Requirement: Put the records below into a two-column CSV with the headers text and answer. Start at the line with "Where should I" and go on through the line with "coord(70,184)". Give one row per record, with each value in its own quoted field and any line breaks replaced by spaces.

Stored records:

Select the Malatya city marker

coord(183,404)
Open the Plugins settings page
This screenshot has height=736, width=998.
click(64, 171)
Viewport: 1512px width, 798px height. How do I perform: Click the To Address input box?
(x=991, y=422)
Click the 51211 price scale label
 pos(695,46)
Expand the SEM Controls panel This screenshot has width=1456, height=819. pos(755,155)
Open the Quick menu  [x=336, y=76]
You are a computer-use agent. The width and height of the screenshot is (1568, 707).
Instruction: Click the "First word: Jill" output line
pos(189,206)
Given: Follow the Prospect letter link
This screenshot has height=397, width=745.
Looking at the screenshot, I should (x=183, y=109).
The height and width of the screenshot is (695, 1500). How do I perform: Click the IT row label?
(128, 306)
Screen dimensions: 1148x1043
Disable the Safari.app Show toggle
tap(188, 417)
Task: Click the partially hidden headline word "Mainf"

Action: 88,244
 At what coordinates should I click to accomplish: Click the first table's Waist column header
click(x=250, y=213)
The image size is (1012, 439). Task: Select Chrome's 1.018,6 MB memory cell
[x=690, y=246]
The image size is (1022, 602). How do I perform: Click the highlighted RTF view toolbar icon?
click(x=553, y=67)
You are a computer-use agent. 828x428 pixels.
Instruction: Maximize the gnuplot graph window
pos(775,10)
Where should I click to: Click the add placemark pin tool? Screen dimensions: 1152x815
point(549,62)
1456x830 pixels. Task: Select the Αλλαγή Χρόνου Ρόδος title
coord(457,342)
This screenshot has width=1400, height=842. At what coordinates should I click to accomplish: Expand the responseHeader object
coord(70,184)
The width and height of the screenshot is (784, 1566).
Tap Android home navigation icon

Exercise result:
text,answer
"Where should I click to: Click the add placemark pin tool? Screen dimensions: 1152x815","point(549,62)"
"1456x830 pixels. Task: Select the Αλλαγή Χρόνου Ρόδος title","coord(457,342)"
"This screenshot has width=1400, height=842. At what coordinates should I click to accomplish: Expand the responseHeader object","coord(70,184)"